Excessive alcohol consumption is one of the most common causes of acute and chronic liver disease. Alcohol affects the liver, contributing to fatty liver disease and other conditions, such as cirrhosis. A person with fatty liver disease should try to reduce their alcohol intake or eliminate alcohol from their diet altogether.
Processed and refined grains are found in white bread, white pasta, and white rice. Producers remove the fiber from these highly processed grains, which can raise blood sugar as the body breaks them down. A 2015 study of 73 adults with NAFLD found that those who ate fewer refined grains had a lower risk of metabolic syndrome, a group of risk factors that increase the likelihood of various health conditions. People can replace refined grains with potatoes, legumes, or whole grain and whole grain alternatives.
Fried or salty foods
Too much fried or salty food is likely to increase calorie intake and can lead to obesity, a common cause of fatty liver disease.
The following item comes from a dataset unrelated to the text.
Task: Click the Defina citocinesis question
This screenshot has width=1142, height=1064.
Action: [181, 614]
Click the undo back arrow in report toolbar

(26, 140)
Adding spices and herbs to a meal is a great way to flavor food without adding salt. People can also usually bake or steam food instead of frying it.
A 2019 review article notes that eating saturated fat increases the amount of fat around your organs, including your liver. Beef, pork, and deli meats are high in saturated fat. A person with fatty liver disease tries to avoid these foods as much as possible. Lean meats, fish, tofu, or tempeh can be substituted. However, oily and wild fish may be the best option because they also provide omega-3 fatty acids.
Changes in lifestyle
Making lifestyle changes can help people with fatty liver disease reduce and manage their symptoms.
Here are some examples of helpful changes:
Adjust calorie intake
For sufferers, weight loss is the most important strategy. A 5% decrease in body weight can reduce the amount of fat in a person’s liver. A person with NAFLD typically needs to eat between 1,200 and 1,500 calories a day or reduce their daily intake by 500 to 1,000 calories to see results. It depends on the body mass of the person. With malnutrition being a problem for people with fatty liver, research suggests that the optimal caloric intake for people with this disease is around 2,000 calories per day, incorporating around 1.2 to 1.5 g of protein per kilogram of body weight. Eating smaller, more frequent meals, with shorter intervals, can improve food absorption.
be physically active
Regular exercise is important for everyone. However, it has additional benefits for people with fatty liver disease in terms of symptom control. Get at least 150 to 300 minutes of moderate aerobic exercise or 75 to 150 minutes of vigorous exercise each week.
Here are some tips to become more active
use a standing workstation
stretch every morning
walk on a treadmill
Use the stairs instead of the elevator
These are all easy ways to increase activity levels throughout the day without taking the time to do a full workout.
When to consult a doctor or a dietician?
If diet and exercise do not have the desired effect on your fatty liver disease symptoms, you should consider seeing a doctor. The doctor may refer the person to a nutritionist to help develop a diet plan. No currently approved medication can treat fatty liver disease, but diet and lifestyle choices can significantly improve the condition.
* HealthKey strives to transmit health knowledge in a language accessible to all. In NO CASE, the information provided can not replace the opinion of a health professional.